If you are confused by the notion that those least able to pay are the ones singled out to pay the highest rates, welcome to the American medical marketplace.
And in that "marketplace," prices vary widely from state to state, city to city and even block to block. Data compiled by the Centers for Medicare and Medicaid Services (CMS) in May found that "hospitals charge Medicare wildly differing amounts--sometimes 10 to 20 times what Medicare typically reimburses--for the same procedure," with the 3,300 hospitals analyzed showing wide variation "not only regionally but among hospitals in the same area or city." Making matters worse, the accelerating trends of mergers and private equity investments in hospital chains have spawned the use of unnecessary procedures and "code-inflation" to extract greater profits from patients, insurers and the federal government. And as the Washington Monthly and the Washington Post documented, the American Medical Association and its secret Specialty Society Relative Value Scale Update Committee (RUC) quietly set the prices Medicare and private insurers will pay physicians based on sometimes dubious assessments of how long a given procedure takes. So whether we're discussing colonoscopies, hip replacements, asthma inhalers, or ER visits, the only certainty is that the cost to Americans will be higher--sometimes orders of magnitude higher--than those faced by the citizens of Germany, Spain, Canada, Japan, or in just about any other major national economy.

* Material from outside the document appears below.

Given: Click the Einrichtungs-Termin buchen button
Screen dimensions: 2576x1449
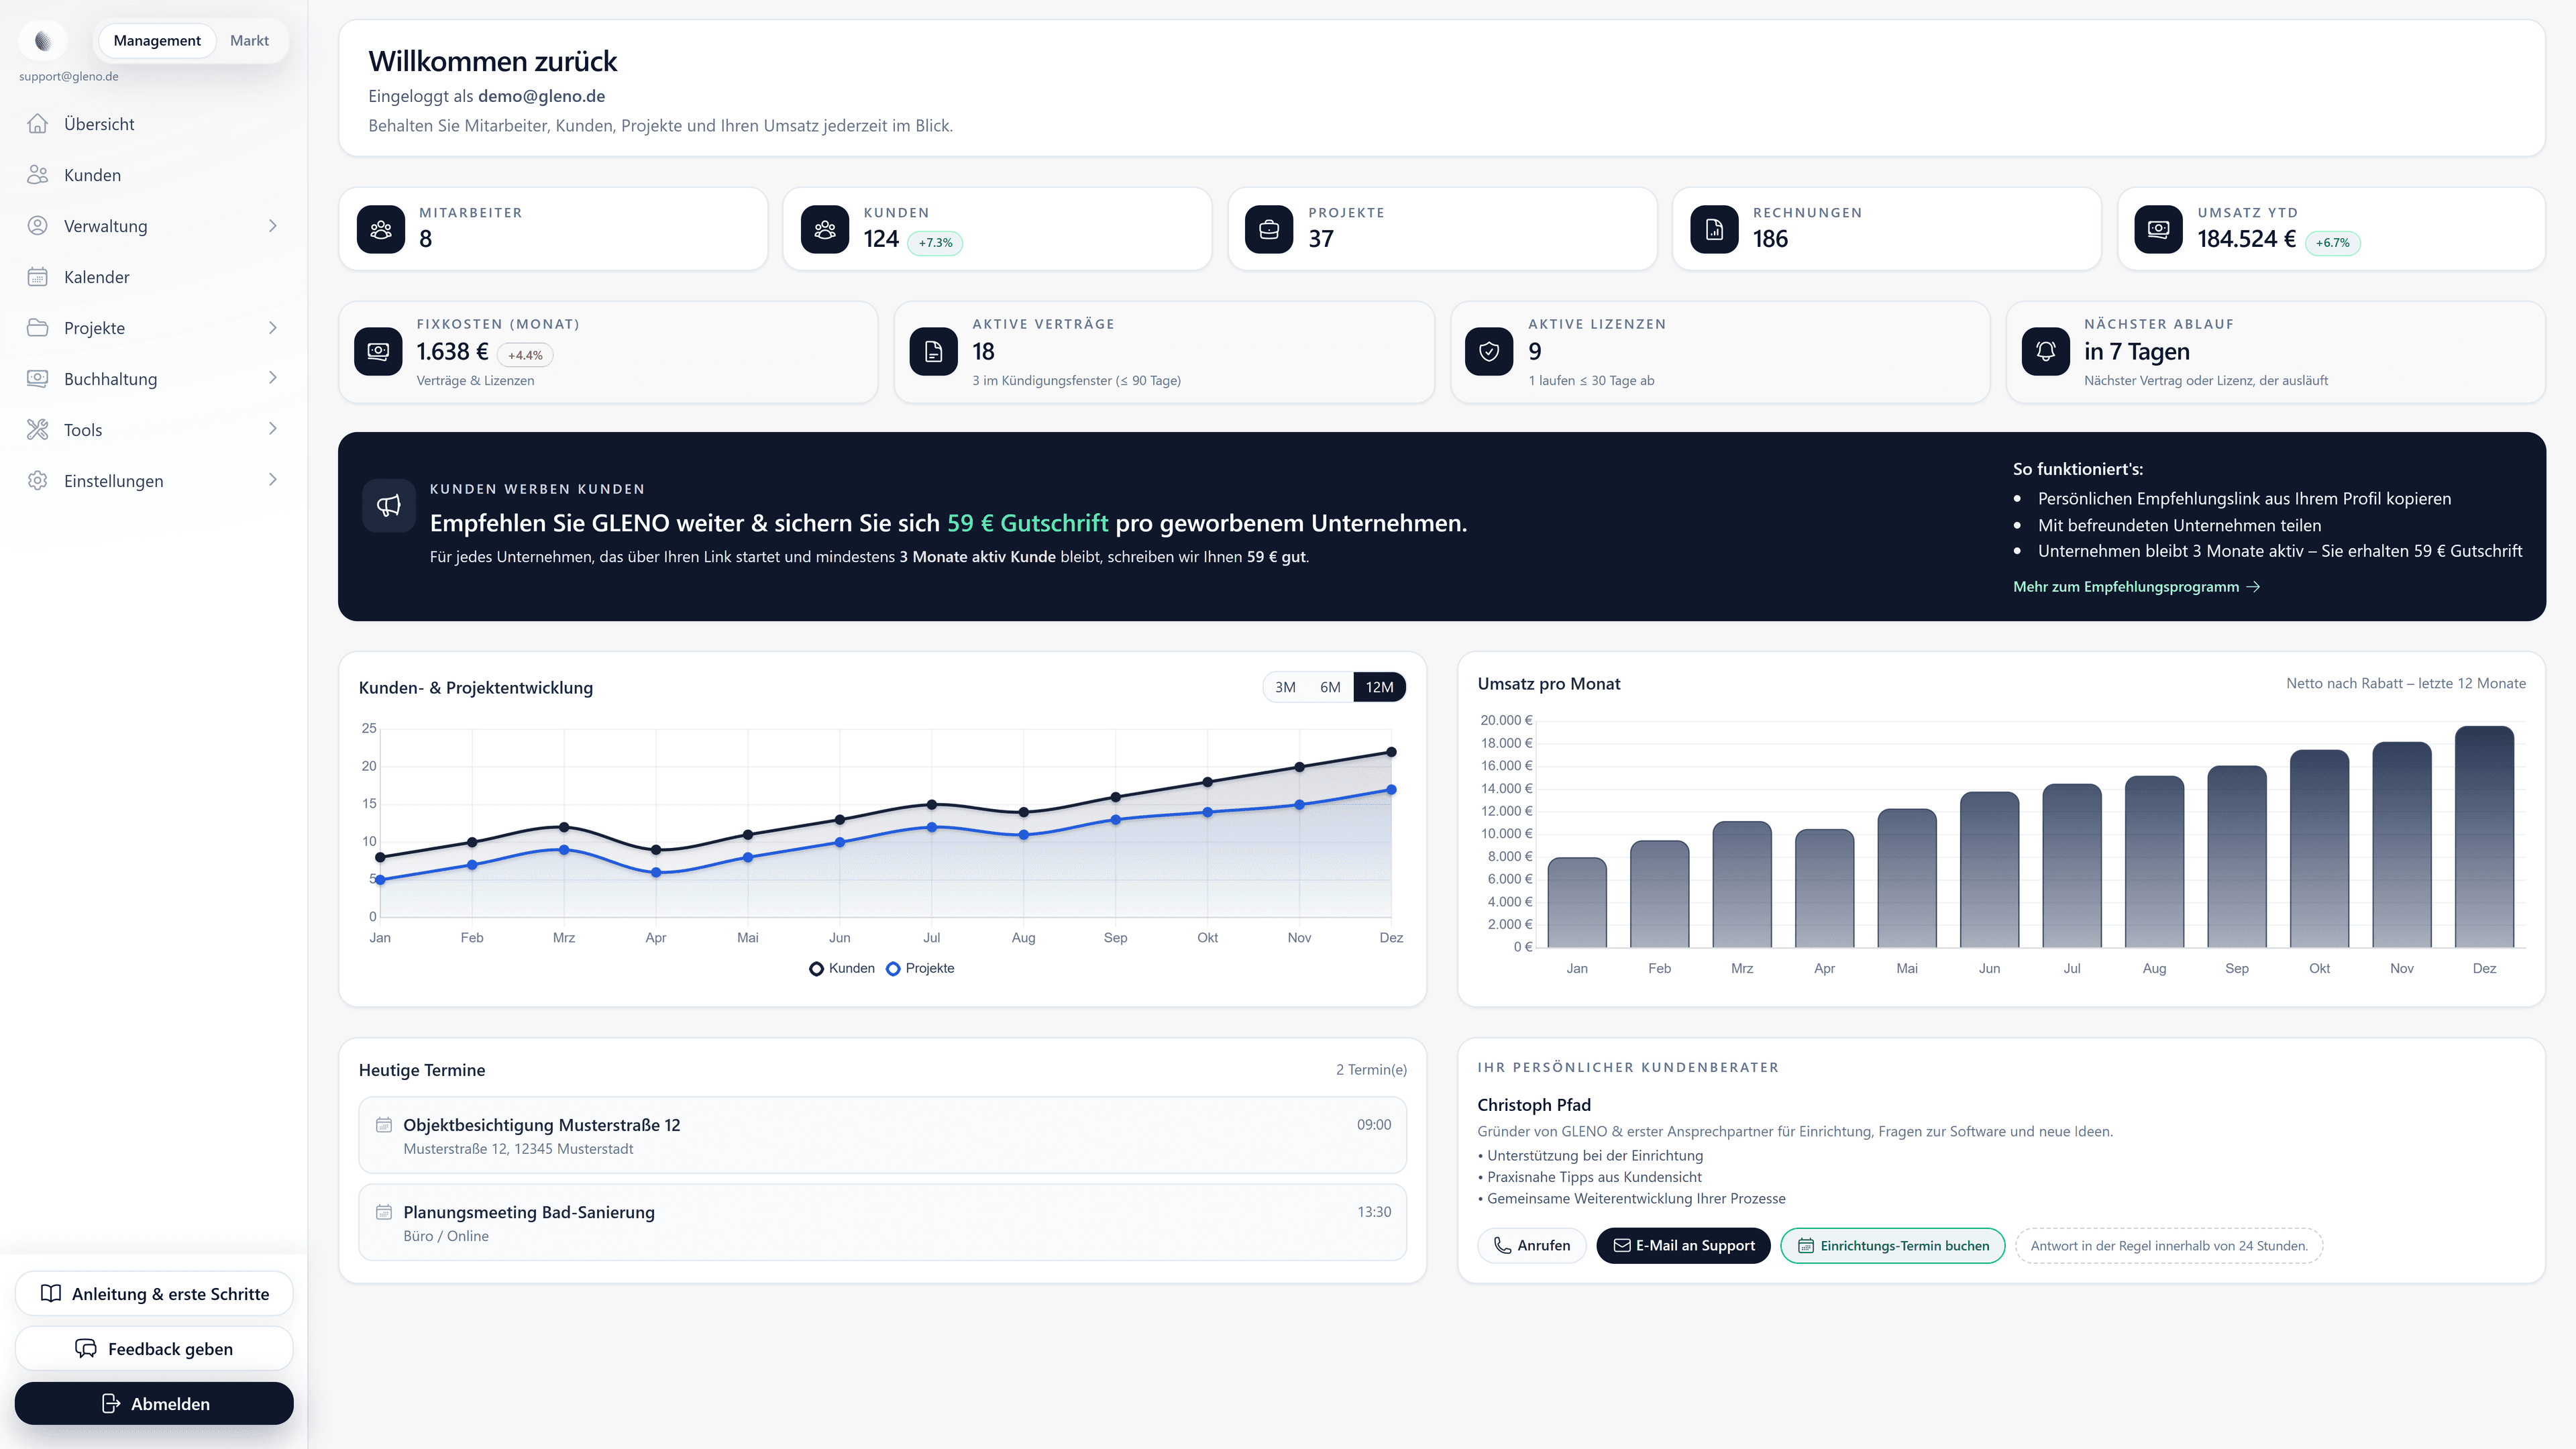Looking at the screenshot, I should (x=1892, y=1246).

But even if our American patient-as-consumer had access to transparent pricing information and knew everything doctors know about his or her treatment, health care would still not constitute a free market for a simple reason. In most cases, the transaction between the patient/buyer and the provider/seller is coerced. That is, when you're sick, you can't simply walk out of the market. You have to buy care from someone--or else. (Recent studies have the put the number of uninsured Americans who needlessly die each year as high as 45,000.) Worse still, because you can never know in advance about a bank account-draining illness or accident or condition that could require regular or lifelong care, insurance is the only path forward.

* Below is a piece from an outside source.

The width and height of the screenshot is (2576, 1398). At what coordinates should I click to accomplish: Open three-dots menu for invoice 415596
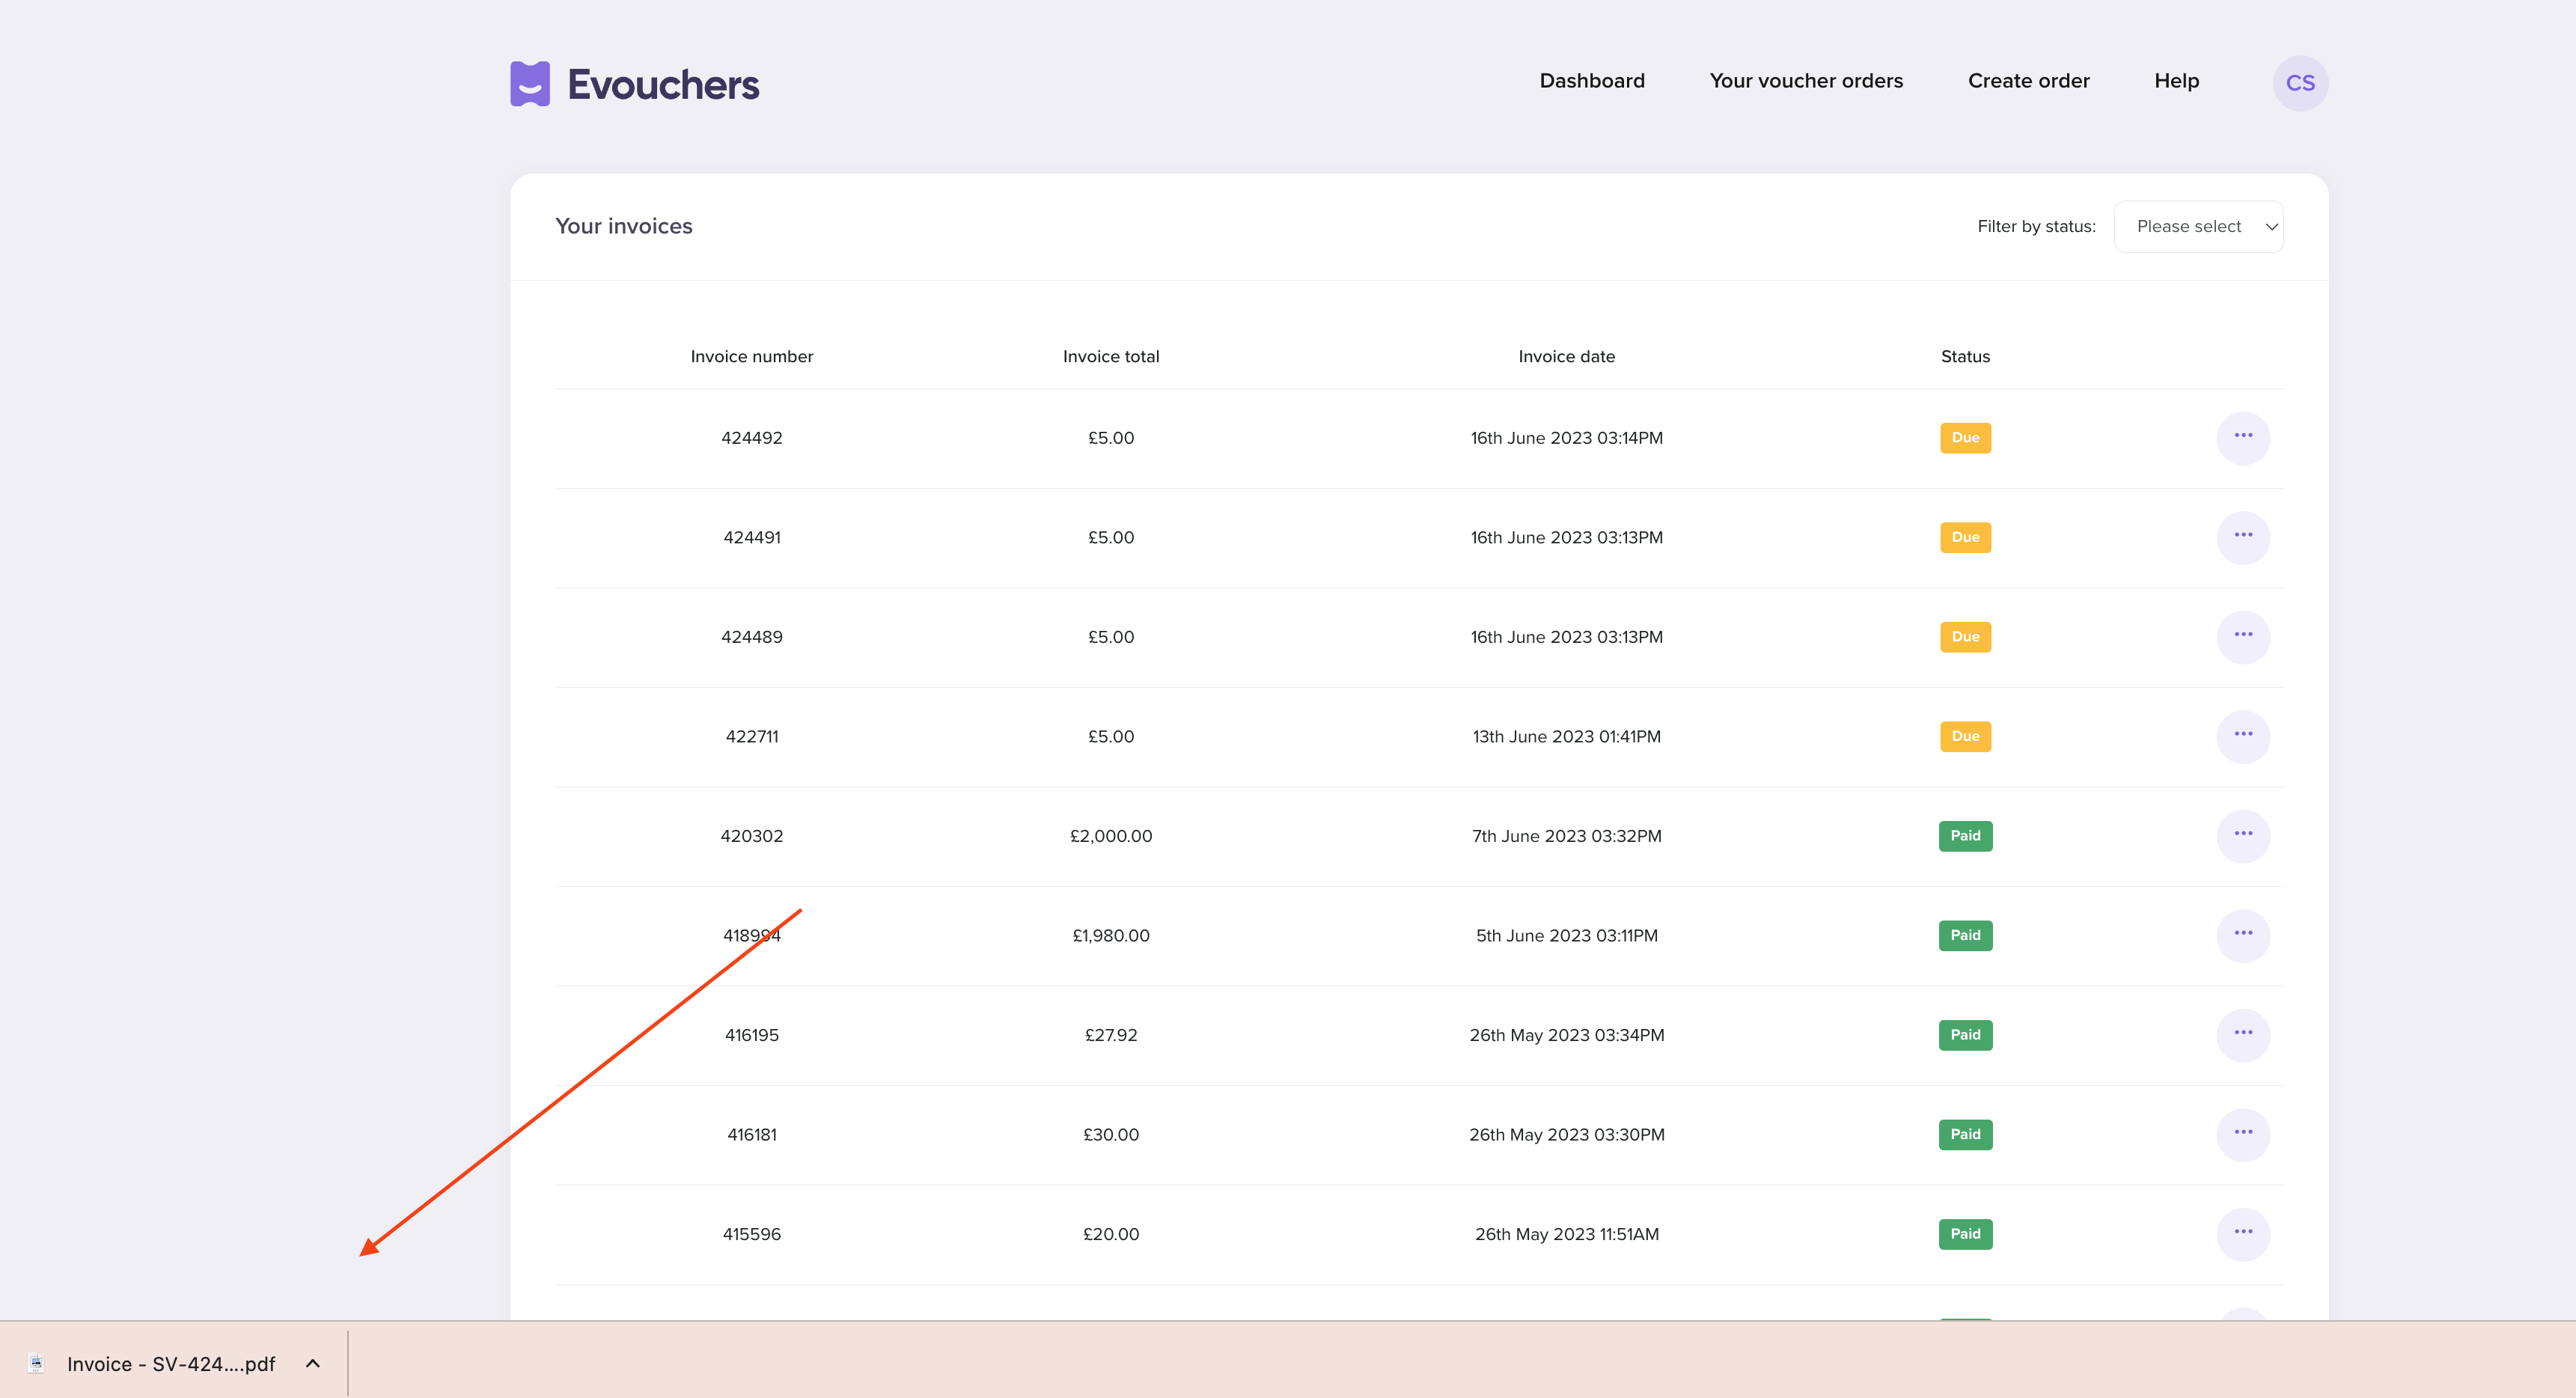2243,1233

The element of coercion--that patients in emergency situations or not usually have no choice but to purchase treatment--is why the rhetoric of Rand Paul and his ilk is so cynical and dangerous. Lasik surgery, the GOP's favorite example of their ideal health care system at work, is entirely elective. Of course, you'd never know that from listening to the ophthalmologist Senator from Kentucky:
"Insurance doesn't cover Lasik surgery, the surgery to get rid of glasses," Paul remarks. "So it started at about $2,000 an eye, maybe even $2,500 an eye, and it's down in some communities to under $500 an eye because competition works and people call on average four doctors to get the price and see how much it's going to cost."Give that a try the next time you go for chemotherapy, kidney dialysis or, say, rupture your spleen. Rather than spending time doing the medical equivalent of window shopping, it would be better to remember the advice of Dr. Paul Krugman:
There are a number of successful health-care systems, at least as measured by pretty good care much cheaper than here, and they are quite different from each other. There are, however, no examples of successful health care based on the principles of the free market, for one simple reason: in health care, the free market just doesn't work. And people who say that the market is the answer are flying in the face of both theory and overwhelming evidence.